Generally, the output of the pressure sensor at a constant voltage can be expressed as follows:

$$V_{out}=S_T\times P+V_0$$

(2)

where $S_T$ is the sensitivity at T °C, P denotes the incentive pressure, and $V_0$ represents the zero-drift voltage due to fabrication error when no incentive pressure exists.

Firstly, the zero-drift voltage $V_0$ is compensated by average approximation. The compensation value is obtained preliminarily by averaging the zero-drift voltages at various temperatures. After compensation, the output voltage can be described as a proportional function:

$$V_Z=V_{out}-\overline{V_0}\approx S_T\times P$$

(3)

Secondly, the temperature-drift voltage is compensated by a sensitivity coefficient. After compensation, the output voltage can be described as follows:

$$V_{comp}=K\times V_Z\approx K\times S_T\times P$$

(4)

where K denotes the compensation coefficient of $S_T$ The coefficient K can be calculated from:

$$K=\frac{S_{ref}}{S_T}=\parallel S_T=a_1{T}^2+a_{2}T+a_3,S_{ref}=22.99\parallel$$

(5)

where $a_1$, $a_2$, and $a_3$ are the coefficients of the rational polynomial model, and $S_{ref}$ is the sensitivity at 25 °C (which is defined as the reference). After the curve fitting of the sensitivity, the polynomial coefficients $a_1$,$a_2$, and $a_3$ were obtained: $1.657\times {10}^{-4}$, $-0.06873$, and $24.58$, respectively.

By simultaneously collecting output data from the pressure sensor and the temperature sensor through the serial ports of the microcontroller, the voltage of the pressure sensor at different temperatures can be mapped to that at the reference temperature (i.e., 25 °C). Therefore, the output voltage of the measurement system becomes weakly correlated with the temperature.
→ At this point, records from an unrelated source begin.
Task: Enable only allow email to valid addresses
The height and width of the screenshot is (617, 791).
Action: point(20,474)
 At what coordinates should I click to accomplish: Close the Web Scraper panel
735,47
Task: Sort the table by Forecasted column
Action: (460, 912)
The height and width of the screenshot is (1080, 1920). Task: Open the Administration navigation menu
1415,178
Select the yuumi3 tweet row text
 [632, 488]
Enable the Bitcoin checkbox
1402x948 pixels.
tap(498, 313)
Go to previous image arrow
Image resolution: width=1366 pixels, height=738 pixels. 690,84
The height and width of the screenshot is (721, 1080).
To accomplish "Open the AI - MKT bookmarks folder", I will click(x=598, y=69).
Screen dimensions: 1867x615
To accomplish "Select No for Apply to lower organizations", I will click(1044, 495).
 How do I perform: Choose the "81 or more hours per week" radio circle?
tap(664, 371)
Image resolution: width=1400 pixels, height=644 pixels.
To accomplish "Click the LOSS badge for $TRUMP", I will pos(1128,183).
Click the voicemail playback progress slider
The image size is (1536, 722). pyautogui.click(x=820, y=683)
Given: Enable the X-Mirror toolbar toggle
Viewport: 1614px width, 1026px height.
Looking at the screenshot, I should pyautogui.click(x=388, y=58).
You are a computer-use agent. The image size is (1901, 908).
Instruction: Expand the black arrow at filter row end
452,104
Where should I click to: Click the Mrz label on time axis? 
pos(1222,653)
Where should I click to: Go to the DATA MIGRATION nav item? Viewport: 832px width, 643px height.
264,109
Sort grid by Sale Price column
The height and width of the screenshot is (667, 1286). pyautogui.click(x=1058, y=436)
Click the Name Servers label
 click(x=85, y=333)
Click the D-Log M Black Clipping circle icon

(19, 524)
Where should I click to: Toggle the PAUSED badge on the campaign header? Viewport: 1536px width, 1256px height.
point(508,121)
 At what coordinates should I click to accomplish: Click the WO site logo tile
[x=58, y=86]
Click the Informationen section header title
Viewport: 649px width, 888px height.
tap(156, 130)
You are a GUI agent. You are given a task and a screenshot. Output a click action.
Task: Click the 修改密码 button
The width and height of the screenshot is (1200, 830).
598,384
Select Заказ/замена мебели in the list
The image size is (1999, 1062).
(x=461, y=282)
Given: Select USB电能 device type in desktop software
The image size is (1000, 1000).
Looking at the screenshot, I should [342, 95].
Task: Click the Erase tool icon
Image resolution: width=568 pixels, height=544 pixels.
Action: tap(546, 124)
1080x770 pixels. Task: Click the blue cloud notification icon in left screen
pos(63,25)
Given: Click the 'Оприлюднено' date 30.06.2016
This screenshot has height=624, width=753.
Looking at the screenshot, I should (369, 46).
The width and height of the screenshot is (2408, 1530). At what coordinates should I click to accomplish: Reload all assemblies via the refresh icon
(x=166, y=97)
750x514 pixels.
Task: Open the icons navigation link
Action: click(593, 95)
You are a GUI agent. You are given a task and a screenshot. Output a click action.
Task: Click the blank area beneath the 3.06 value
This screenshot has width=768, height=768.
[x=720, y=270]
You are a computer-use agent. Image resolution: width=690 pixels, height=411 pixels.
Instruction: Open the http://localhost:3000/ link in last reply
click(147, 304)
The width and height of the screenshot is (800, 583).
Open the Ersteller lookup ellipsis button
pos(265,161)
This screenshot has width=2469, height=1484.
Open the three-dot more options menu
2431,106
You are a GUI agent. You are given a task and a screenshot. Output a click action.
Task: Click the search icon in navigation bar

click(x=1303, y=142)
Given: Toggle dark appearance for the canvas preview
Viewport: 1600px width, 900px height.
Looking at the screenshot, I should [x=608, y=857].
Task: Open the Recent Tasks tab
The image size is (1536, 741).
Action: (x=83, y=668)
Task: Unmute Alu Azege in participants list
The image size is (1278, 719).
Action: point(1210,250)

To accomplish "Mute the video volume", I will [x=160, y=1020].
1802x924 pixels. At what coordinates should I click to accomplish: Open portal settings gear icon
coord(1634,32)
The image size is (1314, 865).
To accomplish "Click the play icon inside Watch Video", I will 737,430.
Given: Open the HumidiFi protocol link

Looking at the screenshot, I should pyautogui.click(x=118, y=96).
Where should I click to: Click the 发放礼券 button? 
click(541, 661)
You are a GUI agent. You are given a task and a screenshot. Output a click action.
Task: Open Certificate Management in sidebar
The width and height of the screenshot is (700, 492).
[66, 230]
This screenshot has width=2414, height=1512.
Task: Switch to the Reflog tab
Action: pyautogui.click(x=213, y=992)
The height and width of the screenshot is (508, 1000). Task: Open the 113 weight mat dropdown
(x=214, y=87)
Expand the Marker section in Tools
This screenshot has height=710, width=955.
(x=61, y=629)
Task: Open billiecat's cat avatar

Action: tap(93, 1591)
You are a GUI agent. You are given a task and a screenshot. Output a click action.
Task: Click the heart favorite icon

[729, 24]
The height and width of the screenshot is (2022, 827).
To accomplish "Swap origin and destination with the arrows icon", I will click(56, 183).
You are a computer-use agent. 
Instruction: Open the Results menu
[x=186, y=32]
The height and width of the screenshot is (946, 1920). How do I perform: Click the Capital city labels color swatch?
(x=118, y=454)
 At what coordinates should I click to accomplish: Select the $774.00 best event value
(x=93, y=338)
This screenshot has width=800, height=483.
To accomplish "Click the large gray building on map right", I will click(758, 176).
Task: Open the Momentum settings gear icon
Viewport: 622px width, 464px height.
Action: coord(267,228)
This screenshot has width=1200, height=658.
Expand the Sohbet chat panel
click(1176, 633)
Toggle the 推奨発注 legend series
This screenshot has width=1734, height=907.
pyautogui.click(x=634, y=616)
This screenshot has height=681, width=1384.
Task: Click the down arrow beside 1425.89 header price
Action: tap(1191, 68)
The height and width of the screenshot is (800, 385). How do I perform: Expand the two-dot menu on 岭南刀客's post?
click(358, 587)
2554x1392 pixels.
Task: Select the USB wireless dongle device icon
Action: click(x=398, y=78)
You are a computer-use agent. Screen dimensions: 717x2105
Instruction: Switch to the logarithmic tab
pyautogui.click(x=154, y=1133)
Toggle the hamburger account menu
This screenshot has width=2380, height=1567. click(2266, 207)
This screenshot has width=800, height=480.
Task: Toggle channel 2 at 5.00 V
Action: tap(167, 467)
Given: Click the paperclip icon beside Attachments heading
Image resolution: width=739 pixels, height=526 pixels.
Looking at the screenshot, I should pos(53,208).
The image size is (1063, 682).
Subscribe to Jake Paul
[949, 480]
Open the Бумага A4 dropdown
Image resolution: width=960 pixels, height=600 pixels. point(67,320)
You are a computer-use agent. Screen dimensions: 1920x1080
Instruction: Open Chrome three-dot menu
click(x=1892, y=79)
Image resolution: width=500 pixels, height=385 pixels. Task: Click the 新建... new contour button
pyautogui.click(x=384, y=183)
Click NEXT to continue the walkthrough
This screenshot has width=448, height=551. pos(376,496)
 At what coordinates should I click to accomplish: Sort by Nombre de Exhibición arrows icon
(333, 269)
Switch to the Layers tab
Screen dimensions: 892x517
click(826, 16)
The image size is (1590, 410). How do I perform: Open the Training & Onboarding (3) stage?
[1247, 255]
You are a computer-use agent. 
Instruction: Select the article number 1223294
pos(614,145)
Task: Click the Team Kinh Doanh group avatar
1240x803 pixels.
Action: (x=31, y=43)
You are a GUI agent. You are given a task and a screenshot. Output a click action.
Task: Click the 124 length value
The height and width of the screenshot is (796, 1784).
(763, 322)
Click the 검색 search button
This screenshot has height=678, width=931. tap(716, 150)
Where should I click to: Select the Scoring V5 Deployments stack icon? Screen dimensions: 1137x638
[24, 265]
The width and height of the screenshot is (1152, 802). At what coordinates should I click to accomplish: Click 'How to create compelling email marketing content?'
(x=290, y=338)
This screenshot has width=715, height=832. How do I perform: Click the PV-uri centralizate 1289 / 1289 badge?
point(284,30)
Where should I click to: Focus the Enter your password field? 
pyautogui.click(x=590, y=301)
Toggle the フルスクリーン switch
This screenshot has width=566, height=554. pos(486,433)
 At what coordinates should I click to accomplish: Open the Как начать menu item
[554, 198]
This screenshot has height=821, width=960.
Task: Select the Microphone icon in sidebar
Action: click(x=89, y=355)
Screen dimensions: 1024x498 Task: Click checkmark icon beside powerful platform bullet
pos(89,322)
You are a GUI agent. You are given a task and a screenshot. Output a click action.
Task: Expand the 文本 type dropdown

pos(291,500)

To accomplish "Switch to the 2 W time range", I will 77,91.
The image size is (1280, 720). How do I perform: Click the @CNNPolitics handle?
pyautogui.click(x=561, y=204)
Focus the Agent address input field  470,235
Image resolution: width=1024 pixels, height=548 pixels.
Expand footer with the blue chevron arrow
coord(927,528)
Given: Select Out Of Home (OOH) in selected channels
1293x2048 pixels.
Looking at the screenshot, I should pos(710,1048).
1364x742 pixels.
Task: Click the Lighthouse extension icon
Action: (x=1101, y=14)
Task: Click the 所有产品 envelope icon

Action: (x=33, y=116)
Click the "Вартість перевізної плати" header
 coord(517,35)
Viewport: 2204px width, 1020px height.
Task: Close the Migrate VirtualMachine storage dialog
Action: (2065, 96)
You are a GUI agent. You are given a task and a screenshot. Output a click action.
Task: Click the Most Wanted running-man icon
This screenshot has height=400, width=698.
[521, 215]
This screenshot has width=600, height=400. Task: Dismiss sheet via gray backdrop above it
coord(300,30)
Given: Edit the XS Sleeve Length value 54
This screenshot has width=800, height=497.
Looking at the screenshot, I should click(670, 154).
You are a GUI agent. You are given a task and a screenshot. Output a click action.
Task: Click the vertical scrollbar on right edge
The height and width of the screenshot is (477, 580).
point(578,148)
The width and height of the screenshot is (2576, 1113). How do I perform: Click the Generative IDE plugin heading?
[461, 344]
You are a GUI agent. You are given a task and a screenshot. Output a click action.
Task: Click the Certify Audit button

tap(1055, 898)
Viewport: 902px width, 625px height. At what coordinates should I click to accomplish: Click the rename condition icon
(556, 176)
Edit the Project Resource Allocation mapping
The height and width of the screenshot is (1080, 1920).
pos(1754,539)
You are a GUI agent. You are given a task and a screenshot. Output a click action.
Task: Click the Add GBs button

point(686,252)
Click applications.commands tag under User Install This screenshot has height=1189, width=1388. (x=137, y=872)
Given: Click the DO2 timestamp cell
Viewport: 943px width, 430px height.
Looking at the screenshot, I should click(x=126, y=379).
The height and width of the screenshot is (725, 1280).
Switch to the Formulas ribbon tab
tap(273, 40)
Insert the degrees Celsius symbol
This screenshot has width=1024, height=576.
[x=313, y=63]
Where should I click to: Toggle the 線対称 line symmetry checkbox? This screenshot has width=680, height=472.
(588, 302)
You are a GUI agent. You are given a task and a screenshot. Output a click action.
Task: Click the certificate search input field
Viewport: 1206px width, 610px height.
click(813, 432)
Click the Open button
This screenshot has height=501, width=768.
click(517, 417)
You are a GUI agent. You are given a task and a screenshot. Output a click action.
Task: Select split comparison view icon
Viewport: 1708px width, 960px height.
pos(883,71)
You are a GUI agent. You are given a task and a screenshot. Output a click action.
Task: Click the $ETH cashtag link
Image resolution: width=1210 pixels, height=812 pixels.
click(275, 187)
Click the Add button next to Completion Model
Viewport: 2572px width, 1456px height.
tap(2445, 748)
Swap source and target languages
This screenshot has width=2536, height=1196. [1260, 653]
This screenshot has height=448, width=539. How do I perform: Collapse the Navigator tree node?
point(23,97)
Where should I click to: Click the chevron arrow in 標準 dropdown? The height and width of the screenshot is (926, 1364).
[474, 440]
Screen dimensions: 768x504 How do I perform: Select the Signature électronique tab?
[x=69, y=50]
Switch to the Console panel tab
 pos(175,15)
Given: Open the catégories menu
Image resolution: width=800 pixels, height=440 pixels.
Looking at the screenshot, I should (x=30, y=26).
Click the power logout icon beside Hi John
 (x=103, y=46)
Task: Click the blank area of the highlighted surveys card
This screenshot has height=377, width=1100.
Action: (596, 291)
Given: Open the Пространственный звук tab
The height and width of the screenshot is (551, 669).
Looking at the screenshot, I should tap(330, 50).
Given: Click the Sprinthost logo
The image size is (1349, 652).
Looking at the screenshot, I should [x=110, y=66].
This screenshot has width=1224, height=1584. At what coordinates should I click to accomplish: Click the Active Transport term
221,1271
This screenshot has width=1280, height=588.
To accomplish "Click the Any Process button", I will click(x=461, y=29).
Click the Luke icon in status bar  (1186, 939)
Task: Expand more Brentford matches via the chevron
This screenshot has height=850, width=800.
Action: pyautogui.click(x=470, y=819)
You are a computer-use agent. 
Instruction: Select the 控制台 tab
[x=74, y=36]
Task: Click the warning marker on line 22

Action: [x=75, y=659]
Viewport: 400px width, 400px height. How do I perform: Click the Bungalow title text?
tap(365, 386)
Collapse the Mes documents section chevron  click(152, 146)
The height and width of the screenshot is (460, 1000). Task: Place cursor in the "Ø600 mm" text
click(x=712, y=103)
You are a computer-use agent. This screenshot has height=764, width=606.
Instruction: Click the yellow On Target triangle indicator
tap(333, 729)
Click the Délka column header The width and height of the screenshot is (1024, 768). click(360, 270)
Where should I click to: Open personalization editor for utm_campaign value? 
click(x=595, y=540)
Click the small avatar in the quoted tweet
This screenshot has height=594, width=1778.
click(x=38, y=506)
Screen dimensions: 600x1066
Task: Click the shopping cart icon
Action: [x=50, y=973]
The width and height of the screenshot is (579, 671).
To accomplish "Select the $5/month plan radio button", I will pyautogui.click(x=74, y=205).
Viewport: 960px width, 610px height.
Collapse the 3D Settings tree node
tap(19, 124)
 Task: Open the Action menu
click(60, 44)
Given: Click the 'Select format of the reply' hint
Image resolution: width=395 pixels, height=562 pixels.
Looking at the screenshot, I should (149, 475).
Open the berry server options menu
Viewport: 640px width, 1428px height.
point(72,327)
The output characteristics of the pressure measurement system before and after compensation are shown in Figure 9a,b. The results show that the temperature compensation system for the pressure sensor could successfully implement the sensitivity drift compensation. The maximum error of the output value after compensation was 0.43% F.S.

4. Conclusions

Our work aimed to develop a novel solution for micro pressure sensors for harsh marine environment applications. A wide-range MEMS piezoresistive micro pressure sensor was presented, which was fabricated with the optimized bulk-micromachining technology and packaged using Si-glass bonding technology. The pressure sensors achieved reliable performance in a harsh environment such as high pressure and high temperature while using a miniature size. To manage the moist and liquid external environment for marine application, a flexible polyimide protection layer was fabricated on the top surface of the micro sensor, which showed reliable performance and stability of protection. Meanwhile, a flexible digital compensation system was developed to calibrate linearity drift in a temperature range, which showed potential for large-scale applications with low cost. However, the sensitivity of the sensor was sacrificed for measurement range and stability to some extent. In future work, we will keep focusing on structure and material optimization of piezoresistive pressure sensors to enhance the performance of pressure sensors.